I didn't find the exact similar question, so i need to ask:
I have a file gist :
...
must_be_intact
bad_line
bad_line
bad_line
match_line
...
I use awk to remove everything before the match but after a space:
'NR==FNR{if (/match_line/) {
i=0;
while(1) {
if (NR-i==/^\s*$/) break;
del[NR-i];
i=i-1;
next
}
}
} !(FNR in del)'
But this does not work correctly.
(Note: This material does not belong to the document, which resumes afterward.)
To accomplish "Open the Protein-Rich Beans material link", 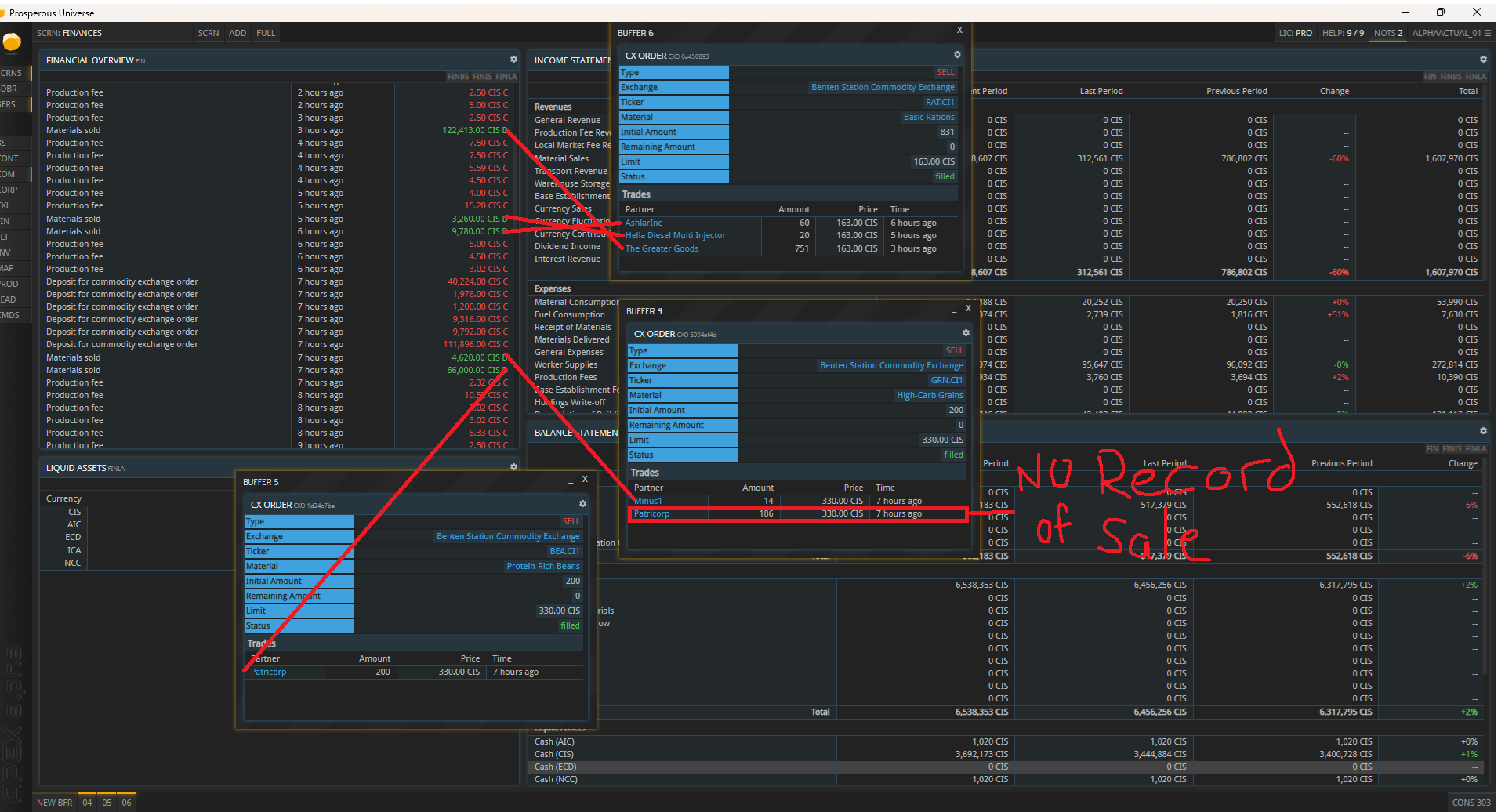I will [542, 566].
Help improve this code, or you can advise another way.
CodePudding user response:
You have overcomplicated it.
You can just use tac awk tac
operations:
tac file | awk '/^match_line$/,!NF{next} 1' | tac
must_be_intact
must_be_intact
must_be_intact
must_be_intact
must_be_intact
must_be_intact
must_be_intact
must_be_intact
must_be_intact
must_be_intact
must_be_intact
must_be_intact
must_be_intact
must_be_intact
This awk
uses a range from NF==0
(indicating empty line) to a line that just has match_line
and uses next
in action block to skip that part.
CodePudding user response:
$ sed '/^$/,/match_line/{/match_line/!d}' txt
...
must_be_intact
match_line
...
Or
awk -v m="match_line" '{ if($0 ~ /^$/) { while($0 != m) getline } print }' txt
Which yields the same output. I can edit/elaborate later if you want, now I have to go! :)
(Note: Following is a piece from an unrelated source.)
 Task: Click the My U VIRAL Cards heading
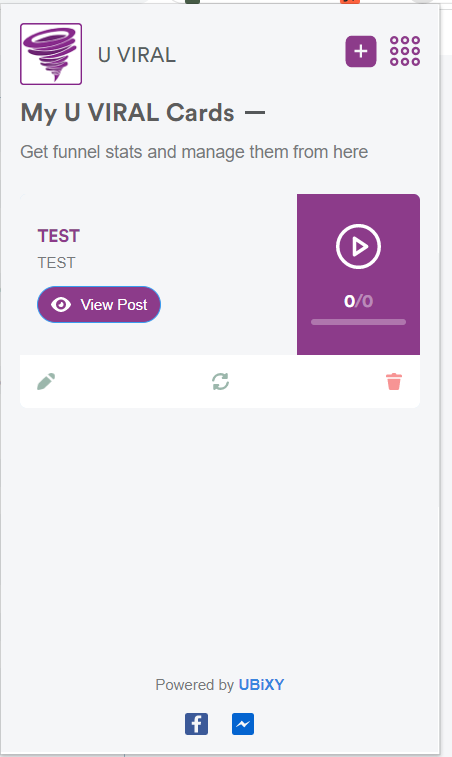pyautogui.click(x=127, y=113)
CodePudding user response:
With your shown samples only, please try following awk
code, written and tested in GNU awk
. Simple explanation would be, setting RS
(record separator) as 1 or more occurrences of new lines till match_line and in main program; substituting first new line with NULL and then printing the lines as per RS.